Memento Interface to SiteStory Web Archive

The SiteStory Web Archive provides REST - style services to access and manage content. To let Memento clients access archived content from the SiteStory Web Archive, the following services are provided. Please refer to the Memento protocol for additional information.

TimeGate
To access the TimeGate from SiteStory Web Archive (installed as sitestory.war) for the resource with URI [original_url] that is served by the Content Server:
curl -D headers.txt -H Accept-Datetime:'Wed, 29 Sep 2008 12:00:04 GMT’ \
http://[host]:[port]/sitestory/timegate/[original_url] 
     
Memento
To retrieve a Memento (archived version of a resource) from SiteStory for the resource with URI [original_url] that is served by the Content Server:
curl -D headers.txt \
http://[host]:[port]/sitestory/memento/20110311000508/[original_url] 
In this URI, 20110311000508 represents the archival date/time of the resource with the URI [original_url] expressed in the form YYYYMMDDHHMMSS.
TimeMap
To retrieve a link-value formatted TimeMap from SiteStory for the resource with URI [original_url] that is served by the Content Server:
curl \
http://[host]:[port]/sitestory/timemap/link/[original_url]

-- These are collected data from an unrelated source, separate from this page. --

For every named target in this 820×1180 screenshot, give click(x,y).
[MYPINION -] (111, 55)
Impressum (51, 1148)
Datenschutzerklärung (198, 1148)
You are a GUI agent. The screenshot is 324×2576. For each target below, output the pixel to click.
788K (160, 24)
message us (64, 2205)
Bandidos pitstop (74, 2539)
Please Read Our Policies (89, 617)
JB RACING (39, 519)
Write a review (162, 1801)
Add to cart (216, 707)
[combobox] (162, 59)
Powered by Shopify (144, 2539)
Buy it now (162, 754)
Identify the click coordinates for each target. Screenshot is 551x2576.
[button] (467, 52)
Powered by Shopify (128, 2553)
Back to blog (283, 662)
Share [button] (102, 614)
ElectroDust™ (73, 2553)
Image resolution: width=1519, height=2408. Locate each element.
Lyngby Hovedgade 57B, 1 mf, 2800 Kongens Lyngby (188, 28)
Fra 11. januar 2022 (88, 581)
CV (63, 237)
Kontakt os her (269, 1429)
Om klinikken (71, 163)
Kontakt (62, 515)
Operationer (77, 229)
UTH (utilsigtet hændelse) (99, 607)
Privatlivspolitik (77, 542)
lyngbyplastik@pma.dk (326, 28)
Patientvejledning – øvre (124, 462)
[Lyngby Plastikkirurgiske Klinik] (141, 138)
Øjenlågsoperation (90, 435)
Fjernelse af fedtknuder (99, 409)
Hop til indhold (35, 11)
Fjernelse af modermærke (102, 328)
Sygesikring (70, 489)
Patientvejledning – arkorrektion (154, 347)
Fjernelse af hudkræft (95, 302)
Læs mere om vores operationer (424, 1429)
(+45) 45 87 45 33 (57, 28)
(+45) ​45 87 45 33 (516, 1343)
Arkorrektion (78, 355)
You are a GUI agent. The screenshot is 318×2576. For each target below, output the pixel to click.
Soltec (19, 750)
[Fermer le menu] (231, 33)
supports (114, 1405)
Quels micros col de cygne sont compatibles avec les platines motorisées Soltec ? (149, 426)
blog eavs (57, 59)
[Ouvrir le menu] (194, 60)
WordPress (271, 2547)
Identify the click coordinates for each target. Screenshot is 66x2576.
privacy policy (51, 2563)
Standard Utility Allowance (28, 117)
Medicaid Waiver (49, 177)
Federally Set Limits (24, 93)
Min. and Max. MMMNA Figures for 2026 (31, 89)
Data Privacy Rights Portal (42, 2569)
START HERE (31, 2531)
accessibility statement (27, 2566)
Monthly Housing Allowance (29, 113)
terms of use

Exporting and Deleting services of SiteStory Web Archive

The SiteStory Web Archive provides a service to offload HTTP request/response data to WARC file format. This procedure can be a long-term data managing tool to offload data to Wayback archives.

WARCUnload
curl \
http://[archivehost]:[port]/sitestory/warcunload/20120329000508/* 
The archived data before the 20120329000508 date will be recoded to the wayback files at the directory, specified by warcfiles.unload.dir in ta.properties. We decided to omit the recording of revisit (by digest) records to WARC files to avoid stress to the Wayback archive. To compensate, we added special metadata records with information on time interval where the recorded response body bitstream was the same, based on digest calculation over bitstream as well as number of page hits during that period, see a sample of WARC file here .
Delete
curl \
http://[archivehost]:[port]/sitestory/delete/20120410000508/*
 
The archived data before the 20120329000508 date will be deleted from SiteStory.
curl \
http://[archivehost]:[port]/sitestory/delete/20120410000508/http://myhost/test
 
The archived data with url="http://myhost/test" before the 20120329000508 date will be deleted from SiteStory.
curl \
http://[archivehost]:[port]/sitestory/delete/*/http://myhost/test
The archived data with url="http://myhost/test" will be deleted from SiteStory. Please use it with caution to avoid break of referential integrity of archive.

PUT protocol

Optimization

connectionTimeout of Tomcat
If your Apache Content server contains some pages which require a long time to load, we recommend to change Tomcat's connectionTimeout parameter in the server.xml to a larger value, for example
        <Connector port="8080" protocol="HTTP/1.1"
               connectionTimeout="60000" maxKeepAliveRequests="15" maxThreads="300"
               redirectPort="8443" />  
       
     
A value too low for the timeout parameter may effect the completion of the HTTP PUT requests to the SiteStory Web Archive (used by mod_sitestory filter)
je.properties
Copy je.properties to your db indexdir: ../bdbindex. You can add the following parameters:
 je.log.fileMax=500000000 //You can alter size of the db file (default is 10M) to have more compact storage.
 je.evictor.useMemoryFloor=65 //You can tune memory parameters
 je.maxMemory=120000000
 je.env.runCleaner=true //set to clean logs periodically
 je.env.runEvictor=true
 je.env.recovery=true
 je.env.sharedLatches=false